Print out the records below with nothing altered.

*** Exercise material Section Begins ***

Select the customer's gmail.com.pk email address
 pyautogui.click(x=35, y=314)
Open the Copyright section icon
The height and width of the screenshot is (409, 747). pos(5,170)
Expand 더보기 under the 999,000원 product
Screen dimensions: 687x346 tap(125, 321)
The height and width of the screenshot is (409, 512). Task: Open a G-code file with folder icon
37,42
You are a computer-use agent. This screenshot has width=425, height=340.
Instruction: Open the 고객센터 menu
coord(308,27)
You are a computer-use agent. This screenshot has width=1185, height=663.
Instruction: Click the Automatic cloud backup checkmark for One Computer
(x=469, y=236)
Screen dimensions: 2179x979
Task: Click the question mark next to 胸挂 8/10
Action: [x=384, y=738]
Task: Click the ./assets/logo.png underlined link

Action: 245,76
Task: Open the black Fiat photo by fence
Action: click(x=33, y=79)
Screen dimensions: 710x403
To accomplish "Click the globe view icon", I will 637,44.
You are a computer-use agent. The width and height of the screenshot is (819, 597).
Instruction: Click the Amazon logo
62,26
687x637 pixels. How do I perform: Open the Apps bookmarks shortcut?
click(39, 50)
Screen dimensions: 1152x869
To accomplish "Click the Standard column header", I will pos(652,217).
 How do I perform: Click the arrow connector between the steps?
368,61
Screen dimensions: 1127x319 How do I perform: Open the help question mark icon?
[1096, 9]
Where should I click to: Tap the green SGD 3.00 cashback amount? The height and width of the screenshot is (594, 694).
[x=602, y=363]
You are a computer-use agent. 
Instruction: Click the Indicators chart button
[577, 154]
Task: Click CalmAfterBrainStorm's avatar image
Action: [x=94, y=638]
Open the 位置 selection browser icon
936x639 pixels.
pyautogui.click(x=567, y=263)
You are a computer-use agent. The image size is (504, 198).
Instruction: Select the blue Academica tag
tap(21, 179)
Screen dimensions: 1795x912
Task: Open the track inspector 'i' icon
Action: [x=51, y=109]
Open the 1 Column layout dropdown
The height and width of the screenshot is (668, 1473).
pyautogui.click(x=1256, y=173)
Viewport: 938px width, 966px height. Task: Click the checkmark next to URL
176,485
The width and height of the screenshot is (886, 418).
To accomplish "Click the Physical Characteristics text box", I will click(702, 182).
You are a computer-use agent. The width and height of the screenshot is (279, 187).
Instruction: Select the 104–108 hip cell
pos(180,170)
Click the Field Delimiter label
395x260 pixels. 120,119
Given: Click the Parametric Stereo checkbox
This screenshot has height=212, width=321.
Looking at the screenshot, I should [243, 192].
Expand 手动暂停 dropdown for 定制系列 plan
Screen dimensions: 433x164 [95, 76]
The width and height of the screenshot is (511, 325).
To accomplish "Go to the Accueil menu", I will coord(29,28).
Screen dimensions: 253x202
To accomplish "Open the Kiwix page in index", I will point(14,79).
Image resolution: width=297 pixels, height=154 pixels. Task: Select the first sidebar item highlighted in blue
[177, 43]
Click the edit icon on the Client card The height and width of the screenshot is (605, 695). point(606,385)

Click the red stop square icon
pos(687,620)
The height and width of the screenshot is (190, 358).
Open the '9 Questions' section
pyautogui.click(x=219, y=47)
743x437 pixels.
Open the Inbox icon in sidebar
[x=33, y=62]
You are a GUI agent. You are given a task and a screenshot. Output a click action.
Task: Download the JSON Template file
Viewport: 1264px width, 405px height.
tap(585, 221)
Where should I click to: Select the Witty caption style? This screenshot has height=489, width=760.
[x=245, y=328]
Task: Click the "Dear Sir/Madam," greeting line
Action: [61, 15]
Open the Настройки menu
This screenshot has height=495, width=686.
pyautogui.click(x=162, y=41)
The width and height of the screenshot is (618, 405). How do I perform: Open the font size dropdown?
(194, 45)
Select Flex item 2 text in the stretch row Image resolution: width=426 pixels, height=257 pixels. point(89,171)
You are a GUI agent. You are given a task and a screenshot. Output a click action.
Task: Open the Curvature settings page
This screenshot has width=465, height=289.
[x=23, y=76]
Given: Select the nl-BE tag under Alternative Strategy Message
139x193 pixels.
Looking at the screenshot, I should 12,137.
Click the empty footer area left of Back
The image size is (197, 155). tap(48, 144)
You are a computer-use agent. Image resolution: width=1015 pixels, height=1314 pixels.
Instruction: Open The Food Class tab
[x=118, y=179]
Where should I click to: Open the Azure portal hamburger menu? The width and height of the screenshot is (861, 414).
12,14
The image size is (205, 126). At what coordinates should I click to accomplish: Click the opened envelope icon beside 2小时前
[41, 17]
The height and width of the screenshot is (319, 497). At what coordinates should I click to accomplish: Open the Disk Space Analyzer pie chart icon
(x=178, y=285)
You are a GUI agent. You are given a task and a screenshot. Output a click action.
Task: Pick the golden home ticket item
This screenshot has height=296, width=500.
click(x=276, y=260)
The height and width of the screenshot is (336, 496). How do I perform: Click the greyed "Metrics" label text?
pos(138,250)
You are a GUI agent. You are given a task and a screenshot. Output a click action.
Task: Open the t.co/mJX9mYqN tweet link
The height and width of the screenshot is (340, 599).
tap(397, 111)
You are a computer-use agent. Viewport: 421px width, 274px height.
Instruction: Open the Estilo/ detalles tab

*** Exercise material Section Ends ***

• **Solution for this exercise**:
Select the customer's gmail.com.pk email address
 pyautogui.click(x=35, y=314)
Open the Copyright section icon
The height and width of the screenshot is (409, 747). pos(5,170)
Expand 더보기 under the 999,000원 product
Screen dimensions: 687x346 tap(125, 321)
The height and width of the screenshot is (409, 512). Task: Open a G-code file with folder icon
37,42
You are a computer-use agent. This screenshot has width=425, height=340.
Instruction: Open the 고객센터 menu
coord(308,27)
You are a computer-use agent. This screenshot has width=1185, height=663.
Instruction: Click the Automatic cloud backup checkmark for One Computer
(x=469, y=236)
Screen dimensions: 2179x979
Task: Click the question mark next to 胸挂 8/10
Action: [x=384, y=738]
Task: Click the ./assets/logo.png underlined link

Action: 245,76
Task: Open the black Fiat photo by fence
Action: click(x=33, y=79)
Screen dimensions: 710x403
To accomplish "Click the globe view icon", I will 637,44.
You are a computer-use agent. The width and height of the screenshot is (819, 597).
Instruction: Click the Amazon logo
62,26
687x637 pixels. How do I perform: Open the Apps bookmarks shortcut?
click(39, 50)
Screen dimensions: 1152x869
To accomplish "Click the Standard column header", I will pos(652,217).
 How do I perform: Click the arrow connector between the steps?
368,61
Screen dimensions: 1127x319 How do I perform: Open the help question mark icon?
[1096, 9]
Where should I click to: Tap the green SGD 3.00 cashback amount? The height and width of the screenshot is (594, 694).
[x=602, y=363]
You are a computer-use agent. 
Instruction: Click the Indicators chart button
[577, 154]
Task: Click CalmAfterBrainStorm's avatar image
Action: [x=94, y=638]
Open the 位置 selection browser icon
936x639 pixels.
pyautogui.click(x=567, y=263)
You are a computer-use agent. The image size is (504, 198).
Instruction: Select the blue Academica tag
tap(21, 179)
Screen dimensions: 1795x912
Task: Open the track inspector 'i' icon
Action: [x=51, y=109]
Open the 1 Column layout dropdown
The height and width of the screenshot is (668, 1473).
pyautogui.click(x=1256, y=173)
Viewport: 938px width, 966px height. Task: Click the checkmark next to URL
176,485
The width and height of the screenshot is (886, 418).
To accomplish "Click the Physical Characteristics text box", I will click(702, 182).
You are a computer-use agent. The width and height of the screenshot is (279, 187).
Instruction: Select the 104–108 hip cell
pos(180,170)
Click the Field Delimiter label
395x260 pixels. 120,119
Given: Click the Parametric Stereo checkbox
This screenshot has height=212, width=321.
Looking at the screenshot, I should [243, 192].
Expand 手动暂停 dropdown for 定制系列 plan
Screen dimensions: 433x164 [95, 76]
The width and height of the screenshot is (511, 325).
To accomplish "Go to the Accueil menu", I will coord(29,28).
Screen dimensions: 253x202
To accomplish "Open the Kiwix page in index", I will point(14,79).
Image resolution: width=297 pixels, height=154 pixels. Task: Select the first sidebar item highlighted in blue
[177, 43]
Click the edit icon on the Client card The height and width of the screenshot is (605, 695). point(606,385)

Click the red stop square icon
pos(687,620)
The height and width of the screenshot is (190, 358).
Open the '9 Questions' section
pyautogui.click(x=219, y=47)
743x437 pixels.
Open the Inbox icon in sidebar
[x=33, y=62]
You are a GUI agent. You are given a task and a screenshot. Output a click action.
Task: Download the JSON Template file
Viewport: 1264px width, 405px height.
tap(585, 221)
Where should I click to: Select the Witty caption style? This screenshot has height=489, width=760.
[x=245, y=328]
Task: Click the "Dear Sir/Madam," greeting line
Action: [61, 15]
Open the Настройки menu
This screenshot has height=495, width=686.
pyautogui.click(x=162, y=41)
The width and height of the screenshot is (618, 405). How do I perform: Open the font size dropdown?
(194, 45)
Select Flex item 2 text in the stretch row Image resolution: width=426 pixels, height=257 pixels. point(89,171)
You are a GUI agent. You are given a task and a screenshot. Output a click action.
Task: Open the Curvature settings page
This screenshot has width=465, height=289.
[x=23, y=76]
Given: Select the nl-BE tag under Alternative Strategy Message
139x193 pixels.
Looking at the screenshot, I should 12,137.
Click the empty footer area left of Back
The image size is (197, 155). tap(48, 144)
You are a computer-use agent. Image resolution: width=1015 pixels, height=1314 pixels.
Instruction: Open The Food Class tab
[x=118, y=179]
Where should I click to: Open the Azure portal hamburger menu? The width and height of the screenshot is (861, 414).
12,14
The image size is (205, 126). At what coordinates should I click to accomplish: Click the opened envelope icon beside 2小时前
[41, 17]
The height and width of the screenshot is (319, 497). At what coordinates should I click to accomplish: Open the Disk Space Analyzer pie chart icon
(x=178, y=285)
You are a GUI agent. You are given a task and a screenshot. Output a click action.
Task: Pick the golden home ticket item
This screenshot has height=296, width=500.
click(x=276, y=260)
The height and width of the screenshot is (336, 496). How do I perform: Click the greyed "Metrics" label text?
pos(138,250)
You are a GUI agent. You are given a task and a screenshot. Output a click action.
Task: Open the t.co/mJX9mYqN tweet link
The height and width of the screenshot is (340, 599).
tap(397, 111)
You are a computer-use agent. Viewport: 421px width, 274px height.
Instruction: Open the Estilo/ detalles tab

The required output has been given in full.